Is it safe to perform an anastomosis for rectal cancer after prostate cancer? A multicentre study of 126 patients from the GRECCAR group
Résumé
Abstract Aim To determine the safety of performing an anastomosis after rectal cancer (RC) resection in patients with a previously treated prostate cancer (PC). Methods Patients with a previously treated PC who underwent rectal resection from 2008 to 2018 were retrospectively included. Outcomes were compared between patients who underwent rectal resection with anastomosis (restorative surgery, RS+ group) and those with a definitive stoma (RS− group). In the RS+ group, anastomotic leak (AL) rates were assessed according to the type of reconstruction. Results A total of 126 patients underwent rectal surgery for mid‐low RC after a previous PC treated by radiotherapy (RT) and/or radical prostatectomy. Overall, 80 patients (63%) underwent a RS and 46 patients (37%) underwent rectal surgery with a definitive stoma. There was no statistical difference between the two groups in terms of intraoperative data, except for the type of resection with more multivisceral resection in the RS‐ group ( p < 0.01). In the RS+group, a diverting stoma was performed in 74% of cases. No difference between the two groups in terms of overall morbidity was found.
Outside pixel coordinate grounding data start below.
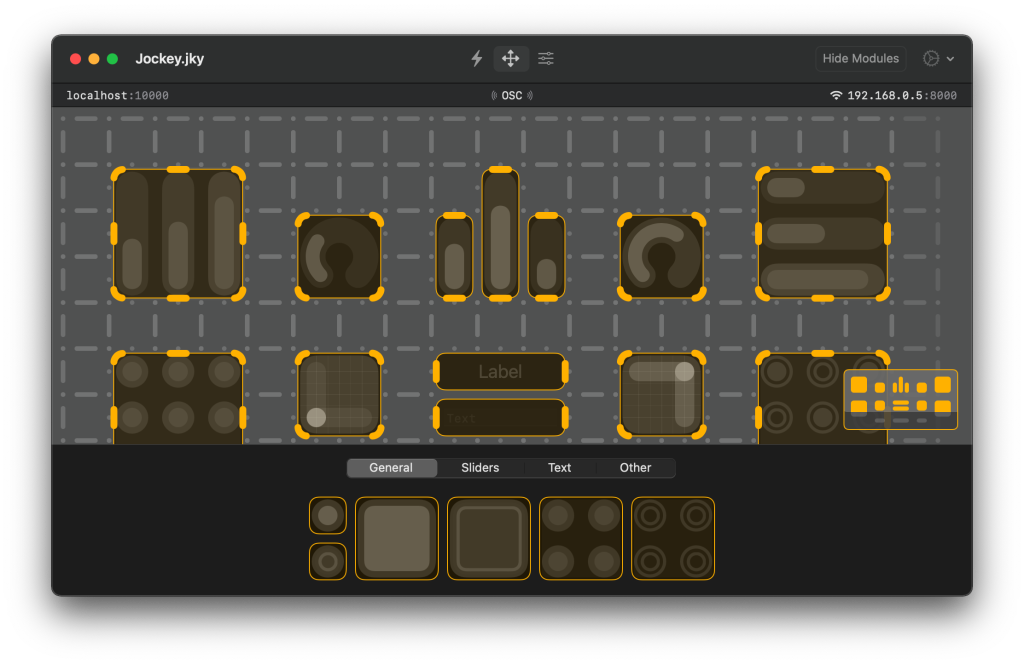
Task: Click the localhost:10000 address field
Action: coord(117,96)
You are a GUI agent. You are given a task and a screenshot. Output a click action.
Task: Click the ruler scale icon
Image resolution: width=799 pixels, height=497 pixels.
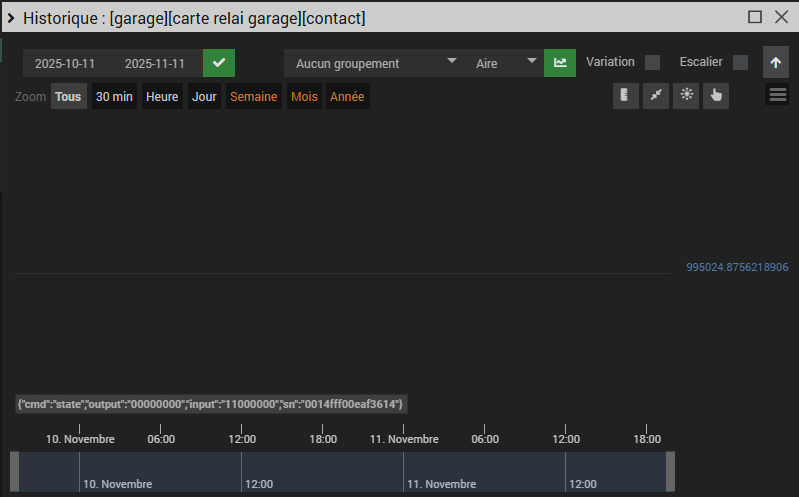coord(626,95)
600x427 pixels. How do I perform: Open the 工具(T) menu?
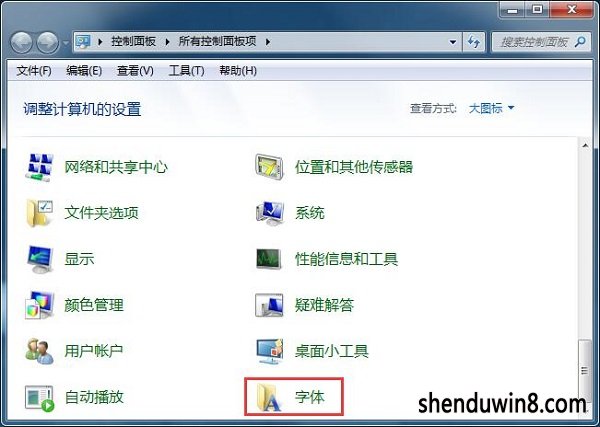tap(186, 70)
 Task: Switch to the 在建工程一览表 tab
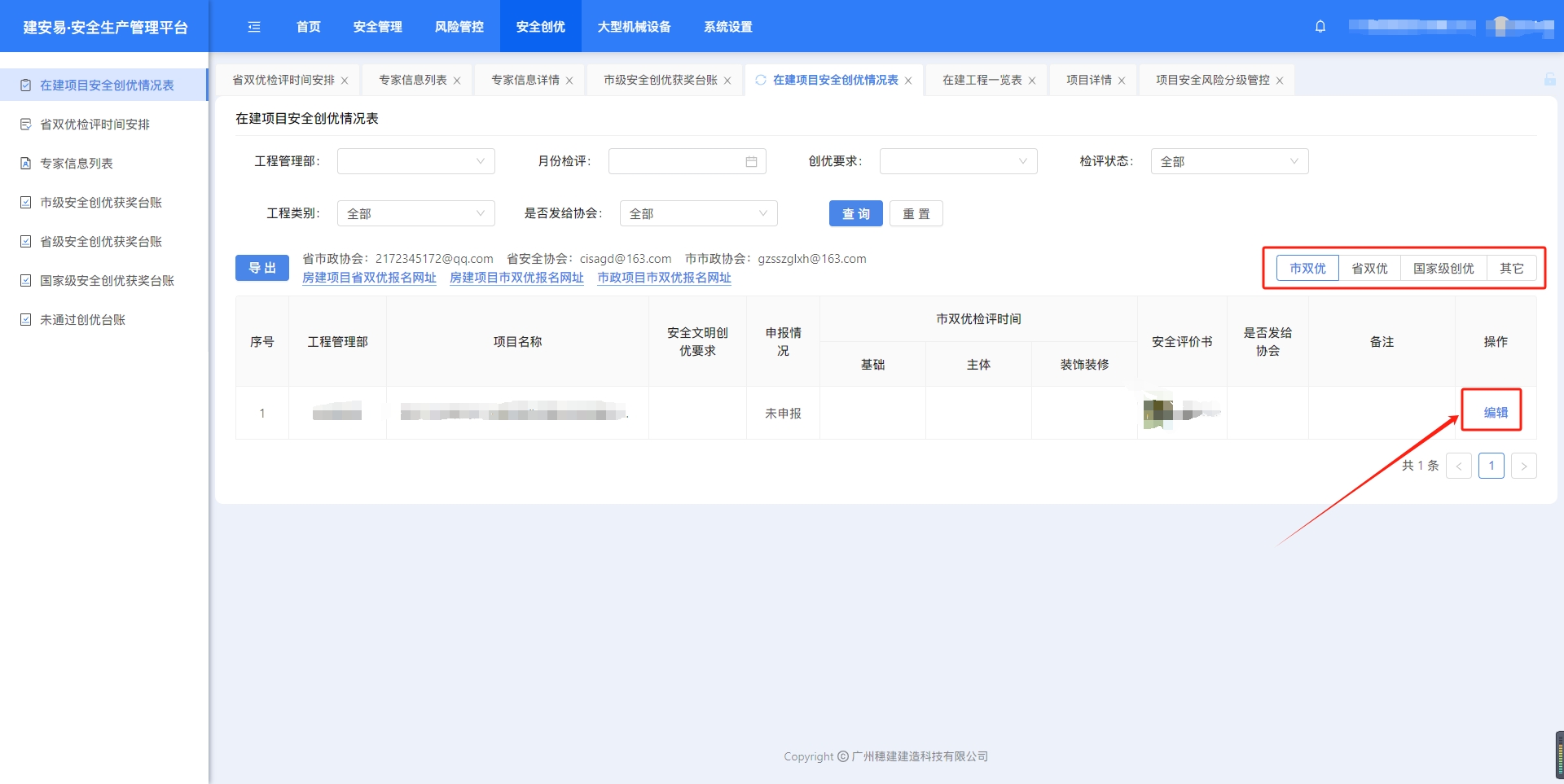[x=982, y=80]
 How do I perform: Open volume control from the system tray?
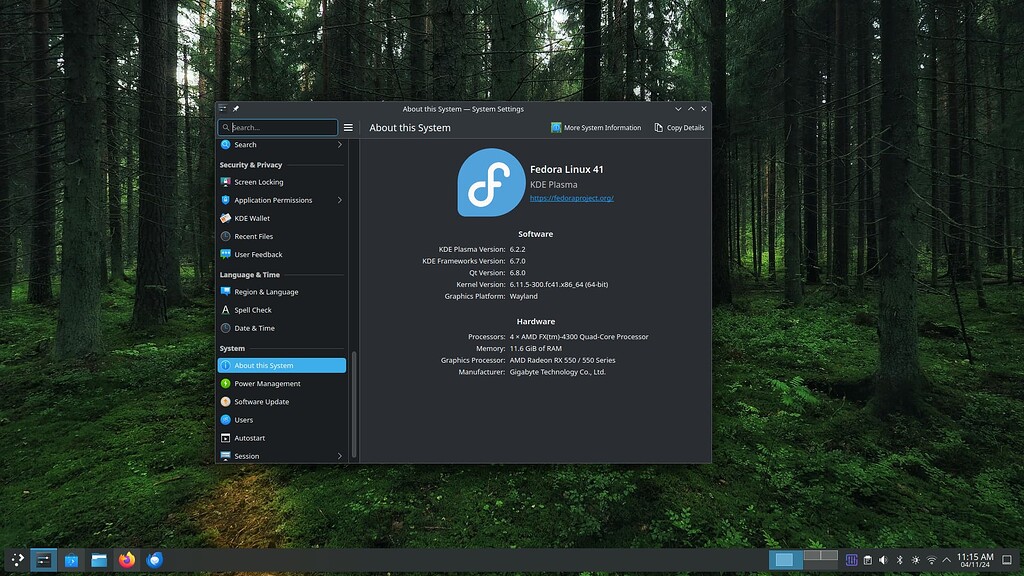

In the RS+group ( n = 80), 17 patients (21%) experienced AL. Of these, none was observed when delayed coloanal anastomosis was performed ( p = 0.16). Long‐term permanent stoma in the RS+ group was 16% ( n = 13). Conclusion Restorative surgery after resection for RC in patients with a previous history of RT and/or radical prostatectomy for PC is safe without additional morbidity. In selected patients for restorative surgery, performing delayed coloanal anastomosis may represent a promising option.